Some House Republicans are none too happy with the Heritage Foundation, saying the conservative group’s political arm used skewed data to lobby against a bill to fund children’s hospitals.
“It puts members in an awful situation because they didn’t have all the facts, and in a situation where we’re voting against medical care for children,” a senior House Republican aide told National Journal Daily.
At issue was a bill to spend $330 million a year to train pediatricians and pediatric specialists at 55 children’s hospitals across the country. Heritage, citing a Congressional Budget Office report, opposed the bill because it raised spending. But House Republican aides argued that the bill kept the funding levels the same as 2011. It passed the House on Feb. 4, 352-50.
“Forty-nine Republican members of Congress voted against children, sick children. Is that really the message we want to be sending right now? Maybe those votes would have been different if they knew it was level funding,” said a Republican working the issue.

Stored data entries
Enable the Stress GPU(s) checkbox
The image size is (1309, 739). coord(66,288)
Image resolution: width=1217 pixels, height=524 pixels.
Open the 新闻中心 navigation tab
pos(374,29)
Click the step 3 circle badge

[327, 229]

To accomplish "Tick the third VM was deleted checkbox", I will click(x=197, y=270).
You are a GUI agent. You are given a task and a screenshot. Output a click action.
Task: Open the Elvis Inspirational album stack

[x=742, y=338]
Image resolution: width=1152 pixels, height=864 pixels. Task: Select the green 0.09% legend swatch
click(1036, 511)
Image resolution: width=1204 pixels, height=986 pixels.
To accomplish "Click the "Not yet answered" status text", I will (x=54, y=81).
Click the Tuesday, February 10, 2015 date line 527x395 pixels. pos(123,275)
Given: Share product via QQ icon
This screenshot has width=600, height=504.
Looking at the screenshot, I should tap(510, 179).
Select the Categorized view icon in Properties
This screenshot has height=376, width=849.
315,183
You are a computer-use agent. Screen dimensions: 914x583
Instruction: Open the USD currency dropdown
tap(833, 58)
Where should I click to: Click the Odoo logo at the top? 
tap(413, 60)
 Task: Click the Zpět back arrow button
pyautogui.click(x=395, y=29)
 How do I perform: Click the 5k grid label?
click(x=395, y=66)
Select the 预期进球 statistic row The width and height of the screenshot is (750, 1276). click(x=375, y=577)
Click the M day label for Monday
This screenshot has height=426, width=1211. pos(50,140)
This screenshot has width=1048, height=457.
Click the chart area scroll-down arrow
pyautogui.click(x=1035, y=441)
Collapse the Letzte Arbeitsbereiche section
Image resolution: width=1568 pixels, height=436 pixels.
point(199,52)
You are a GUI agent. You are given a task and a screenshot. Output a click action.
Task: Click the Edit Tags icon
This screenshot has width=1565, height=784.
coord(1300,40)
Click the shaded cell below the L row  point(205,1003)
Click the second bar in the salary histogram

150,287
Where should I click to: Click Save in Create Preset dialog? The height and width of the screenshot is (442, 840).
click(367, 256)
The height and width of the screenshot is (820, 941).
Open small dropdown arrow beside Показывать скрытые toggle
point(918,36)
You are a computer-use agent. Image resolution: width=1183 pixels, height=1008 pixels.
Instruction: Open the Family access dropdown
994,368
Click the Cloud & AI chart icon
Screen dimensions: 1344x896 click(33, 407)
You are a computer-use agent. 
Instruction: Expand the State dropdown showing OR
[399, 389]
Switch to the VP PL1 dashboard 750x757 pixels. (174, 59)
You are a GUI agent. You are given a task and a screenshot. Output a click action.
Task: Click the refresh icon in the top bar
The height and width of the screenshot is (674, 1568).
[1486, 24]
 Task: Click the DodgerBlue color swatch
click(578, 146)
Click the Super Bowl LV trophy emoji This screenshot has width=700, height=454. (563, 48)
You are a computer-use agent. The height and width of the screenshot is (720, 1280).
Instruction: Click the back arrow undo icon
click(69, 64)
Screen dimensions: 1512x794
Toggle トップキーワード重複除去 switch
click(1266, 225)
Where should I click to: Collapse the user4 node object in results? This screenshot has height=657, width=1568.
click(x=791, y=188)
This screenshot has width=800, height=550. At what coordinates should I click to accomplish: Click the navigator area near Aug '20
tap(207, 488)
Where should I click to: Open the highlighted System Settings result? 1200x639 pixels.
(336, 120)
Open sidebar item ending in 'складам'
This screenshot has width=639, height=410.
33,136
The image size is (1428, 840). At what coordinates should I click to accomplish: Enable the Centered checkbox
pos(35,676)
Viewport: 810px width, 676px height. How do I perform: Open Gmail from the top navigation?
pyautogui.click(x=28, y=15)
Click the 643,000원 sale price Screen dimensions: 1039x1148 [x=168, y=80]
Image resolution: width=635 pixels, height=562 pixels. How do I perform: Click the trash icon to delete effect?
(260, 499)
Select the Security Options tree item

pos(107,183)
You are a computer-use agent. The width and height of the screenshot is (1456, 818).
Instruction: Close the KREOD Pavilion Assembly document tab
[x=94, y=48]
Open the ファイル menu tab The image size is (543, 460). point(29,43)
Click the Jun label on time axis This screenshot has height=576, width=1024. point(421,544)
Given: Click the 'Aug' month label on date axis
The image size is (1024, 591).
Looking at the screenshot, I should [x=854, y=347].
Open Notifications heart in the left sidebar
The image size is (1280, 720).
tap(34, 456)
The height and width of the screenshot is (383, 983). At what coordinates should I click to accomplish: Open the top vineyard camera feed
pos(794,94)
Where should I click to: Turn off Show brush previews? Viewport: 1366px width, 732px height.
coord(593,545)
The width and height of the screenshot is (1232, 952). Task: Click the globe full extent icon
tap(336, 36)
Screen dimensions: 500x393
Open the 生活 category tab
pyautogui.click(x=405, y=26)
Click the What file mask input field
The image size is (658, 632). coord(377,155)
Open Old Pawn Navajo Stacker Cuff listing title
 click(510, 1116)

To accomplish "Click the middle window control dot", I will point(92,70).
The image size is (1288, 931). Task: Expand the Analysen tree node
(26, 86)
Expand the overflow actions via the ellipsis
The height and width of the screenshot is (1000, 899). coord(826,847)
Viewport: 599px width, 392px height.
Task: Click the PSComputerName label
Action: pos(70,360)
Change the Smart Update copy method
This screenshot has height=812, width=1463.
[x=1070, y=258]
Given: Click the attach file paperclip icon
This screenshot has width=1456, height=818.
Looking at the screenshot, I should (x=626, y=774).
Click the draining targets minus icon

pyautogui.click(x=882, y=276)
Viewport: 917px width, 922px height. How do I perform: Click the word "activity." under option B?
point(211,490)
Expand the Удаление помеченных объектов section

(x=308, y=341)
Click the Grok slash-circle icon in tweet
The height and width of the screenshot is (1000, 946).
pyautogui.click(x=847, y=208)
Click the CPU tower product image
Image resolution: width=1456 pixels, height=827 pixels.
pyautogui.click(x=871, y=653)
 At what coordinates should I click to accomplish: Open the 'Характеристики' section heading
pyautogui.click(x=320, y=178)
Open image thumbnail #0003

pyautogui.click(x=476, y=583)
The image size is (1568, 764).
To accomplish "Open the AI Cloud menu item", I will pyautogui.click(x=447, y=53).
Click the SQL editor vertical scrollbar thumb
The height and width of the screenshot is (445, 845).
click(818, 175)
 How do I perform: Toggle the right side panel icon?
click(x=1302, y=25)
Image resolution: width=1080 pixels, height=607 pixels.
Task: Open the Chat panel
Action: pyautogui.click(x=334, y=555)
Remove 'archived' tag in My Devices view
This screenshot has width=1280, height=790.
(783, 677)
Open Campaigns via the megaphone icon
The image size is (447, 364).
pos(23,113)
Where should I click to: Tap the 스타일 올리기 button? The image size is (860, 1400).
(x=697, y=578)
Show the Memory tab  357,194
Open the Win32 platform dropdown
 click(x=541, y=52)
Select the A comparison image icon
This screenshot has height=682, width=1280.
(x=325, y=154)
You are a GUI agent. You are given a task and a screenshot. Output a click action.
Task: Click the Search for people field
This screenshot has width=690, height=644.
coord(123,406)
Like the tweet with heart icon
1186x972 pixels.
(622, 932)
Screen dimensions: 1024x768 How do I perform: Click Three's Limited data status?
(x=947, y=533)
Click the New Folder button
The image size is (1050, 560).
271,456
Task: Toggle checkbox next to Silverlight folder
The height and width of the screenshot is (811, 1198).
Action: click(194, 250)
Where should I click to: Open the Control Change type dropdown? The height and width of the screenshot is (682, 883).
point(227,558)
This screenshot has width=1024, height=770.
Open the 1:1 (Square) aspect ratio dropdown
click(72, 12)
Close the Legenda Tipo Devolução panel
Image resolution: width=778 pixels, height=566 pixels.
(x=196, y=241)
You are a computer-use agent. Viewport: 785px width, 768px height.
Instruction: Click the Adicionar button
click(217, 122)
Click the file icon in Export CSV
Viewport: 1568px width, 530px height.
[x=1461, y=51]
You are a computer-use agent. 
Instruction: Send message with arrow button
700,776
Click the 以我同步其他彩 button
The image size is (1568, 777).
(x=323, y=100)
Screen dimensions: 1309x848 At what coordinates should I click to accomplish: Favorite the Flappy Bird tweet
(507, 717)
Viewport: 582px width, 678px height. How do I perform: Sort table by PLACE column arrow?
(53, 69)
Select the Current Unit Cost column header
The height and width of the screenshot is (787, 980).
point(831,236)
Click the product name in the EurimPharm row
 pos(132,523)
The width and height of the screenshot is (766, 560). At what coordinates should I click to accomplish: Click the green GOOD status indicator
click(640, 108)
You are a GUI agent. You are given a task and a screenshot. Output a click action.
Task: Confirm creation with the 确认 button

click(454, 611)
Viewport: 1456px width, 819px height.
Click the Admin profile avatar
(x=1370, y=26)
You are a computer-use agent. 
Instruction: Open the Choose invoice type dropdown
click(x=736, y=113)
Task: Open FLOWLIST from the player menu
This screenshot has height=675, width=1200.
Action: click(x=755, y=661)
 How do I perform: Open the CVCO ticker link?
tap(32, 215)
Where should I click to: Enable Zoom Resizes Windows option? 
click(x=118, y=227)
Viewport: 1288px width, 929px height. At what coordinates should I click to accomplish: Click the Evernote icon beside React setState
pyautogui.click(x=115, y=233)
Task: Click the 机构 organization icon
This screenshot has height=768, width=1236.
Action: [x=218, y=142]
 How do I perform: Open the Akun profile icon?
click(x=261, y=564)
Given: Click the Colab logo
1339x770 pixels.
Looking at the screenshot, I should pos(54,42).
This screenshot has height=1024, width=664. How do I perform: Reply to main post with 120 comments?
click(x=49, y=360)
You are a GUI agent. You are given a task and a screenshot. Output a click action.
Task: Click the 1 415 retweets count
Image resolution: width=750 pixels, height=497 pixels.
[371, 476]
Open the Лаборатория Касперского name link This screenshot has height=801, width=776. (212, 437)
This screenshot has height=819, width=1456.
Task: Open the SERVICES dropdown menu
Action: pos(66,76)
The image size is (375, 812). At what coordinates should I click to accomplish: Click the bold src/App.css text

▶ [What this exercise asks]
1. According to the article on the children's hospital funding bill, at how many children's hospitals would the bill pay to train pediatricians and pediatric specialists?
2. Apart from Congress and the House, name every organization or publication mentioned in the article on the children's hospital funding bill.
The stored data entries above are not needed here.

▶ [Written responses]
1. 55 children's hospitals.

2.
- Heritage Foundation
- National Journal Daily
- Congressional Budget Office